Master the art of fine-tuning large language models to create specialized models optimized for your specific use cases, domains, and performance requirements.

## Overview

Fine-tuning adapts pre-trained LLMs to specific tasks, domains, or styles by training them on curated datasets.
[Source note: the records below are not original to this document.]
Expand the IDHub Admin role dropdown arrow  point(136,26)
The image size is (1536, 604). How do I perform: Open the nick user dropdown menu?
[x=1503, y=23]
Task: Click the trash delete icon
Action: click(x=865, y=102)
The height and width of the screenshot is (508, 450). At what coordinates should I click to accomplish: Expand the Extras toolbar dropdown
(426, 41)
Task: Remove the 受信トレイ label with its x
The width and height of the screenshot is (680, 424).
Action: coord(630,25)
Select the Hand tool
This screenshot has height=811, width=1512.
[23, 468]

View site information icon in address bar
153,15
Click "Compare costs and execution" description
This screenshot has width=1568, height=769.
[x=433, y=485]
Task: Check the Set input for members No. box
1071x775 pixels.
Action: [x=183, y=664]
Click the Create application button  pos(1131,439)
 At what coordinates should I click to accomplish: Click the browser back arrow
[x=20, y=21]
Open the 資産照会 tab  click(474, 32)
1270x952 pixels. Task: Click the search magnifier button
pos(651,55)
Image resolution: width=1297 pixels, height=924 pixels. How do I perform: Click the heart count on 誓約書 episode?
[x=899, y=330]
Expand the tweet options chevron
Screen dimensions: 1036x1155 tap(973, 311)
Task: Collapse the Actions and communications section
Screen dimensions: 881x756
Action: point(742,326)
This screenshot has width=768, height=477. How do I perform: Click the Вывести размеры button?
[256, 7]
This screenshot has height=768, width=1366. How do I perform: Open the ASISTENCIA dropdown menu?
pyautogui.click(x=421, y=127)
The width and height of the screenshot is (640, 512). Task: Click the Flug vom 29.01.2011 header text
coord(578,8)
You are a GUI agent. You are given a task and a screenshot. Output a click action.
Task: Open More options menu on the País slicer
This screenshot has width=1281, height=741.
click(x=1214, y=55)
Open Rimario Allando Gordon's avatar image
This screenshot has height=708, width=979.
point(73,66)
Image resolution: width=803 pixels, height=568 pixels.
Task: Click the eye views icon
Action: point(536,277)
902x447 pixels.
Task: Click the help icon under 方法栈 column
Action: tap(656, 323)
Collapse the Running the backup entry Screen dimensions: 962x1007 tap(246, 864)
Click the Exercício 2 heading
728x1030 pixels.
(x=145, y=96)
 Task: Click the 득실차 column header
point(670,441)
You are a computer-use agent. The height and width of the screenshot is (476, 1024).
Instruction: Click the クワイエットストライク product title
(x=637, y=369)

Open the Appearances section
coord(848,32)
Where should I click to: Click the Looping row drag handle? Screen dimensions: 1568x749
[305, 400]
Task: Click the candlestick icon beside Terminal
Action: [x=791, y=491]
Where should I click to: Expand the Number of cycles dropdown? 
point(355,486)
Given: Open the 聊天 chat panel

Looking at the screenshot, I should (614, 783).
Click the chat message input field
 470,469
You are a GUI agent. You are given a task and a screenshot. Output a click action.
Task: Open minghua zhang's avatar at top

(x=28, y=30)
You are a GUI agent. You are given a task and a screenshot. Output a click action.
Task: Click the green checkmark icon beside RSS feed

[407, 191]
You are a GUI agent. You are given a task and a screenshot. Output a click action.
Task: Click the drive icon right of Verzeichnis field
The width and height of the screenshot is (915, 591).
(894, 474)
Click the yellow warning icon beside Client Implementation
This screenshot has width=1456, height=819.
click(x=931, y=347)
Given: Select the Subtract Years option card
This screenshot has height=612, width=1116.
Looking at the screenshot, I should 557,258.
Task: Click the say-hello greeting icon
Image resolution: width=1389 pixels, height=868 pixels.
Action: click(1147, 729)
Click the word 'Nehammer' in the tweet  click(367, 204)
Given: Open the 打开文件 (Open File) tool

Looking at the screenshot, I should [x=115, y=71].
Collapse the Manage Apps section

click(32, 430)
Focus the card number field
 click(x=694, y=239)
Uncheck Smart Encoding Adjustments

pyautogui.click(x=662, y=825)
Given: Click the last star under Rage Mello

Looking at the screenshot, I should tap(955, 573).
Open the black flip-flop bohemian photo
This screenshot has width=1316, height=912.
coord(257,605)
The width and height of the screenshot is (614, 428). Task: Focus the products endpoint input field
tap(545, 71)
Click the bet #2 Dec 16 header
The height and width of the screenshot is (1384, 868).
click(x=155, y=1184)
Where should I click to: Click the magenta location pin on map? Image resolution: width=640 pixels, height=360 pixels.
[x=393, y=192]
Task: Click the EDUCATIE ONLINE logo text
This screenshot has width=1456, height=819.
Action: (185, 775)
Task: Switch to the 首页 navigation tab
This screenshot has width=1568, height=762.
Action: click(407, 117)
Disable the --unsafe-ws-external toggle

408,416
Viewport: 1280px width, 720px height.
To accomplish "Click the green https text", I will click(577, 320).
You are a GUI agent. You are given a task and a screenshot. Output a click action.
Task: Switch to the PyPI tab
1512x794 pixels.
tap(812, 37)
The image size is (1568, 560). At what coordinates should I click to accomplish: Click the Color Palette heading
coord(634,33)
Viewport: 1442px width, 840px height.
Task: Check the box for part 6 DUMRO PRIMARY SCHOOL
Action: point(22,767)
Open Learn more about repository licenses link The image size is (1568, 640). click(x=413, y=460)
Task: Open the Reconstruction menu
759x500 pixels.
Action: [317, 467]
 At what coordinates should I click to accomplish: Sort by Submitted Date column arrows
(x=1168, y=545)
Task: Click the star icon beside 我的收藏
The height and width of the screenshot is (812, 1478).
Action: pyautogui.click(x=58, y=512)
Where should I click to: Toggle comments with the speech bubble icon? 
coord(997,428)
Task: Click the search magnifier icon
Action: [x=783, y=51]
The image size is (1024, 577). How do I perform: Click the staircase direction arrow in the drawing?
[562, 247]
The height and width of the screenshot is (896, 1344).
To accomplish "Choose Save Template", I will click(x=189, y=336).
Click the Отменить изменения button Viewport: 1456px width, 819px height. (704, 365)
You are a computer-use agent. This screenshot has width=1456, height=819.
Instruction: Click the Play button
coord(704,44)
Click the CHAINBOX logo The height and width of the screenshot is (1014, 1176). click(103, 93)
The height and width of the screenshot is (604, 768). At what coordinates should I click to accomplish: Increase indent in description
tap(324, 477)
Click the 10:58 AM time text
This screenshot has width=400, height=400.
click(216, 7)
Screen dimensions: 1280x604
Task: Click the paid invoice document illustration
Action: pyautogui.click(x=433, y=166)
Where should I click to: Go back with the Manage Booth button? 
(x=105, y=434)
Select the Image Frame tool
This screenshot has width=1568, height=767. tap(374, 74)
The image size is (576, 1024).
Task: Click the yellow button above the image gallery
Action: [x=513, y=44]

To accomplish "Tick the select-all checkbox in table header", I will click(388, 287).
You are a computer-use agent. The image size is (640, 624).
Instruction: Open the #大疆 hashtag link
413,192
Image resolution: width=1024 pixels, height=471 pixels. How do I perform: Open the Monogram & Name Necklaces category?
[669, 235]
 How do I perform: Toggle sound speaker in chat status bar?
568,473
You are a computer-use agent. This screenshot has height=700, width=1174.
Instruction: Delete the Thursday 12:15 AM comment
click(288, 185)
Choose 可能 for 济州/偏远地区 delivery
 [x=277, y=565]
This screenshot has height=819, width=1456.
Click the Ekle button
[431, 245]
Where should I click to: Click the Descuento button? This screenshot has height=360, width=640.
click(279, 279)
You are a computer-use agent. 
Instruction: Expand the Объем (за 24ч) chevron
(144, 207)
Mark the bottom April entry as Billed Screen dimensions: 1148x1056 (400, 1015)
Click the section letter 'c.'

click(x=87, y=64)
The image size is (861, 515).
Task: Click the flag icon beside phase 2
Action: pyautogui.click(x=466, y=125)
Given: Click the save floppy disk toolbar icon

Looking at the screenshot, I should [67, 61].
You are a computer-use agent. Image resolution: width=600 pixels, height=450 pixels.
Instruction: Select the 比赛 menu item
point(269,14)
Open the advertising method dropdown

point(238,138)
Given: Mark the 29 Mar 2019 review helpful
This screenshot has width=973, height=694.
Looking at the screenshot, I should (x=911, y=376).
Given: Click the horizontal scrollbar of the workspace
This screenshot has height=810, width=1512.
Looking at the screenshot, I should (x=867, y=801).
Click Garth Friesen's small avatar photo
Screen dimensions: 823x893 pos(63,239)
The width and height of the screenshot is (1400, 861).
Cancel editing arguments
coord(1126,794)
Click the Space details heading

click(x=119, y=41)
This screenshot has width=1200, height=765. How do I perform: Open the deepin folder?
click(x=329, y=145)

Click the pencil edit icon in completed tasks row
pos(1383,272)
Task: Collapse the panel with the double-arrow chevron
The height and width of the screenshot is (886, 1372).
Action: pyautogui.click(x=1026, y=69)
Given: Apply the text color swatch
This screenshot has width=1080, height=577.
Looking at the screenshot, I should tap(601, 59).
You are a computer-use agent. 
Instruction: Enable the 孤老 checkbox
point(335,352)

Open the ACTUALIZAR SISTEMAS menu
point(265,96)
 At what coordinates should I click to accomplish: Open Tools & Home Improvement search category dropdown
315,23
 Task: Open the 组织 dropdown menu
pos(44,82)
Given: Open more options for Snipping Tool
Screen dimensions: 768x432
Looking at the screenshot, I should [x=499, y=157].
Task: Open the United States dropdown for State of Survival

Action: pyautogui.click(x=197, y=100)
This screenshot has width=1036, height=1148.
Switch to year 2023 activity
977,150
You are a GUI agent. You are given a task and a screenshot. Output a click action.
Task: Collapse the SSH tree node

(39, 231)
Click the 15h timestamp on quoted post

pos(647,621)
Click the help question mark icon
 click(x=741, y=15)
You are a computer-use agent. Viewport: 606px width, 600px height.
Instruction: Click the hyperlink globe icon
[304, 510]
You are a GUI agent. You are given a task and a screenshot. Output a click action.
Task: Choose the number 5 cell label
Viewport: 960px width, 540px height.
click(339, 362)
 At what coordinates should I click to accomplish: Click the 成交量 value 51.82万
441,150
This improves accuracy, reduces hallucinations, and optimizes costs.

### When to Fine-Tune

- **Domain Specialization**: Legal documents, medical records, financial reports
- **Task-Specific Performance**: Better results on specific tasks than base model
- **Cost Optimization**: Smaller fine-tuned model replaces expensive large model
- **Style Adaptation**: Match specific writing styles or tones
- **Compliance Requirements**: Keep sensitive data within your infrastructure
- **Latency Requirements**: Smaller models deploy faster

### When NOT to Fine-Tune

- One-off queries (use prompting instead)
- Rapidly changing information (use RAG instead)
- Limited training data (< 100 examples typically insufficient)
- General knowledge questions (base model sufficient)

## Quick Start

**Full Fine-Tuning**:
```bash
python examples/full_fine_tuning.py
```

**LoRA (Recommended for most cases)**:
```bash
python examples/lora_fine_tuning.py
```

**QLoRA (Single GPU)**:
```bash
python examples/qlora_fine_tuning.py
```

**Data Preparation**:
```bash
python scripts/data_preparation.py
```

## Fine-Tuning Approaches

### 1. Full Fine-Tuning

Update all model parameters during training.

**Pros**:
- Maximum performance improvement
- Can completely rewrite model behavior
- Best for significant domain shifts

**Cons**:
- High computational cost
- Requires large dataset (1000+ examples)
- Risk of catastrophic forgetting
- Long training time

```python
from transformers import AutoModelForCausalLM, AutoTokenizer, TrainingArguments, Trainer

model_id = "meta-llama/Llama-2-7b"
model = AutoModelForCausalLM.from_pretrained(model_id)
tokenizer = AutoTokenizer.from_pretrained(model_id)

training_args = TrainingArguments(
    output_dir="./fine-tuned-llama",
    num_train_epochs=3,
    per_device_train_batch_size=4,
    gradient_accumulation_steps=4,
    learning_rate=2e-5,
    weight_decay=0.01,
    logging_steps=10,
    save_steps=100,
    eval_strategy="steps",
    eval_steps=50,
    load_best_model_at_end=True,
)

trainer = Trainer(
    model=model,
    args=training_args,
    train_dataset=train_dataset,
    eval_dataset=eval_dataset,
)

trainer.train()
```

### 2. Parameter-Efficient Fine-Tuning (PEFT)

Train only a small fraction of parameters.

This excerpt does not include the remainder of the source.